Nikhil Prasad Fact checked by:Thailand Medical News Team Nov 17, 2024 3 weeks, 3 days, 15 hours, 21 minutes ago
Medical News: Ascites, commonly associated with liver cirrhosis, is an abnormal accumulation of fluid in the abdominal cavity. While cirrhosis remains a leading cause, there are numerous non-cirrhotic causes that contribute to ascites formation, particularly in regions where infectious diseases are prevalent. Understanding these causes is vital for effective diagnosis and management. Researchers from institutions including CHU Dupuytren, Limoges, France, and INSERM U-1248 have extensively examined these less common causes. This
Medical News report will explore the findings and delve into the range of treatments available for non-cirrhotic ascites.
French Researchers Outline Causes and Management of Non-Cirrhotic Ascites
The Complexities of Ascites Diagnosis
When ascites is suspected, a detailed medical history and physical examination are essential. Blood tests are typically conducted initially, but a more direct assessment is required in some cases. Paracentesis, a procedure to obtain a sample of the ascitic fluid, provides crucial information. The appearance of the fluid itself can give clues; for example, a clear sample is typical, but if it appears milky or bloody, it could indicate a specific underlying issue like chylous ascites or infection.

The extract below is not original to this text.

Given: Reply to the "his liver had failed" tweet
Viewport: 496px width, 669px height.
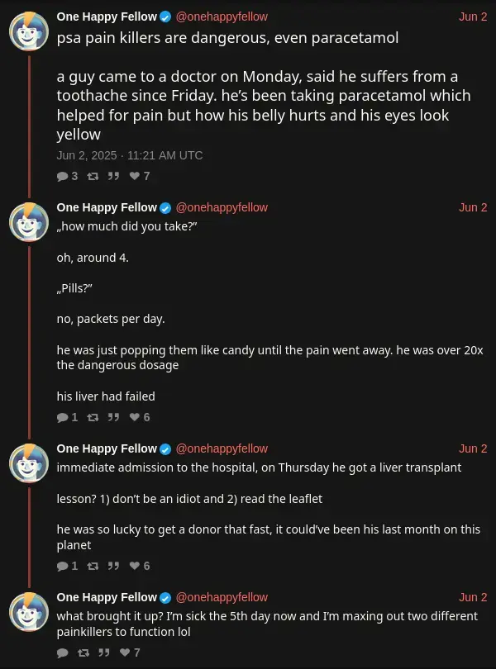Looking at the screenshot, I should click(63, 417).
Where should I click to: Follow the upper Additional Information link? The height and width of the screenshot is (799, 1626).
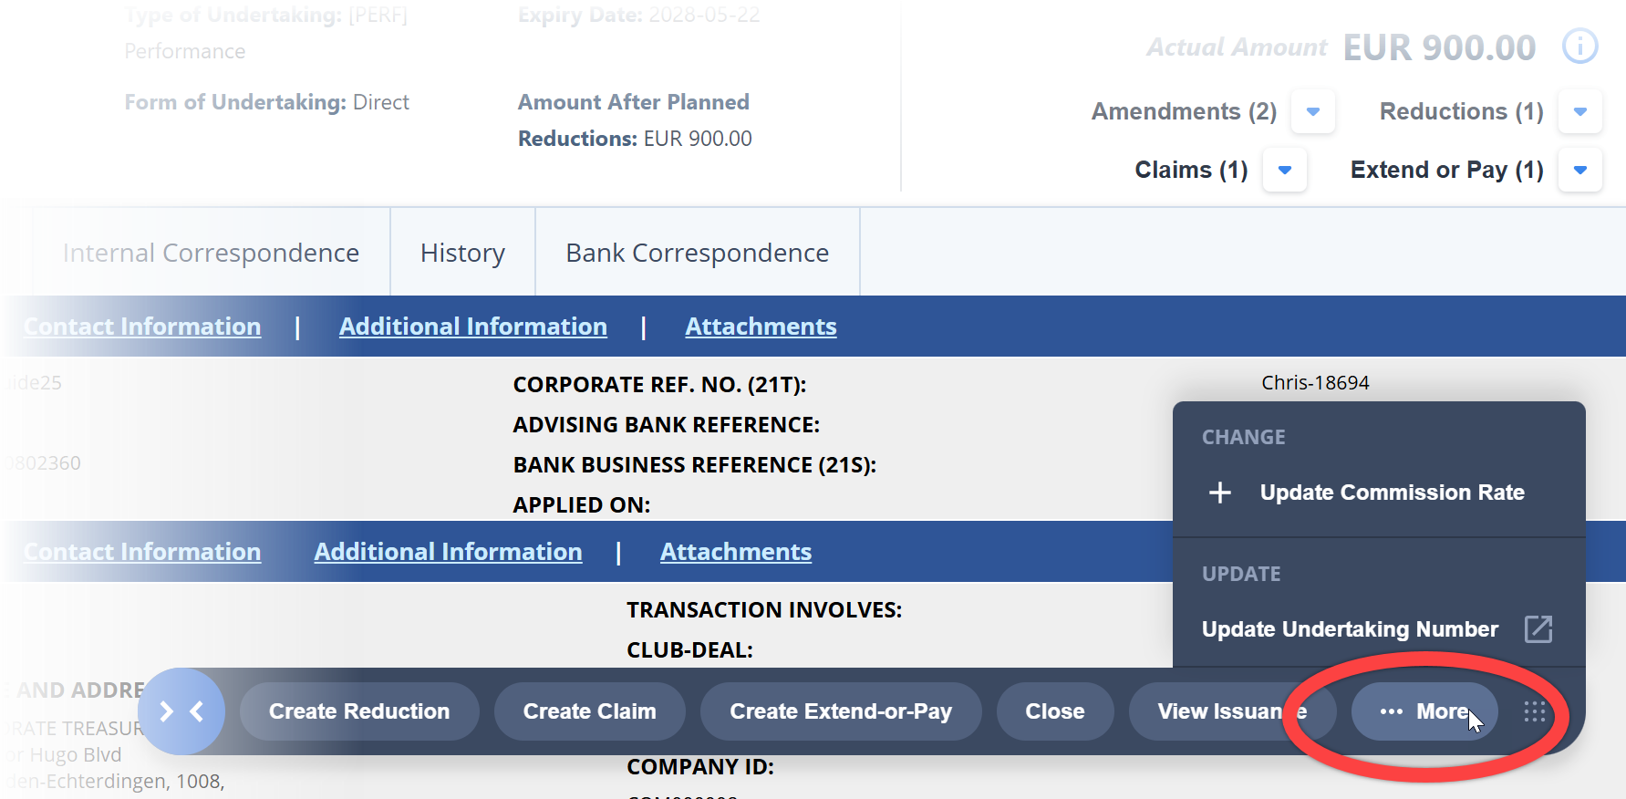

Distinguishing Non-Cirrhotic Causes of Ascites
-Cancer and Malignant Ascites
Cancer is the second most common cause of ascites, particularly in cases where the disease has spread to the abdominal cavity. Ovarian, breast, and gastrointestinal cancers are among the most frequent culprits. When cancer is suspected, markers like carcinoembryonic antigen (CEA) and ascitic fluid cholesterol levels are tested. Treatments for malignant ascites can include paracentesis, peritoneal ports for continuous drainage, or intraperitoneal chemotherapy.

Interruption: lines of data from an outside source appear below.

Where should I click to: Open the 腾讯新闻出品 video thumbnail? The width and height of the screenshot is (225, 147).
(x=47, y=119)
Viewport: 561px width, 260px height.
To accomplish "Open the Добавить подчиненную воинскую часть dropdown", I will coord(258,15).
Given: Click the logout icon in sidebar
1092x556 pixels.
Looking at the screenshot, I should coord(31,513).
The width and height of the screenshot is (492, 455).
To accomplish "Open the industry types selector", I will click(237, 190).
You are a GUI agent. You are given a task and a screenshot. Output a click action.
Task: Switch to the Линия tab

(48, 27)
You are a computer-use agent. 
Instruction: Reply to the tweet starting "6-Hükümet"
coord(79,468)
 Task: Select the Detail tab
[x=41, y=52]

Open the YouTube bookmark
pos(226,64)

-Infections Including Tuberculosis
In regions where tuberculosis is common, tuberculous peritonitis is a notable cause of non-cirrhotic ascites. Diagnosing this condition involves examining white blood cell levels in the ascitic fluid and performing tests such as PCR-based methods for Mycobacterium tuberculosis DNA. Treatment typically involves a combination of antibiotics for six to nine months, though corticosteroids are not generally advised.
-Cardiac and Renal Conditions
Heart failure and renal diseases, including nephrotic syndrome, can also lead to ascites. In these cases, the fluid build-up is often due to increased blood pressure in the veins or decreased protein levels in the blood. Blood tests measuring B-type natriuretic peptide (BNP) levels are useful in identifying heart-related causes of ascites, while urine protein levels help assess kidney function.
-Gynecologic and Endocrine Causes
Certain gynecologic issues, such as ovarian cancer and endometriosis, can cause ascites, though less commonly. Endometriosis-related ascites is generally hemorrhagic, while ovarian conditions like Meigs syndrome lead
to fluid accumulation in both the abdominal and pleural cavities. Thyroid dysfunctions, both hyperthyroidism and hypothyroidism, may also cause mild ascites, typically with high protein concentrations in the ascitic fluid.
Diagnostic Tools and Treatment Strategies
A range of tests assists in diagnosing non-cirrhotic ascites. The serum-ascites albumin gradient (SAAG) is an important measure, with values over 11 g/L indicating portal hypertension-related causes. Other useful tests include ascitic fluid cholesterol concentration, lactate dehydrogenase (LDH), and markers specific to suspected conditions, such as CEA for cancer or ADA for tuberculosis.
For treatment, diuretics and low-sodium diets are commonly recommended. Specific treatments depend on the underlying cause, such as chemotherapy for malignant ascites or antibiotics for infectious cases. In certain cases, a transjugular intrahepatic portosystemic shunt (TIPS) is used to lower portal hypertension.
Study Insights and Future Directions
This study emphasizes the importance of distinguishing non-cirrhotic ascites causes, as misdiagnosis can lead to ineffective treatments. For example, treating tuberculous ascites with only diuretics would not address the infection, while using antibiotics in cancer-related ascites might be unnecessary.
Conclusion
Non-cirrhotic ascites, while less common than cirrhosis-related cases, demands a careful and thorough diagnostic approach. With a range of causes, from infections and cancer to heart and kidney disease, identifying the underlying issue is key to managing symptoms and improving patient outcomes. Researchers stress that clinicians should adopt a multidisciplinary approach, including oncologists, cardiologists, and infectious disease specialists, to provide comprehensive care for affected patients.
The study findings were published in the peer-reviewed journal: Gastroenterology Insights.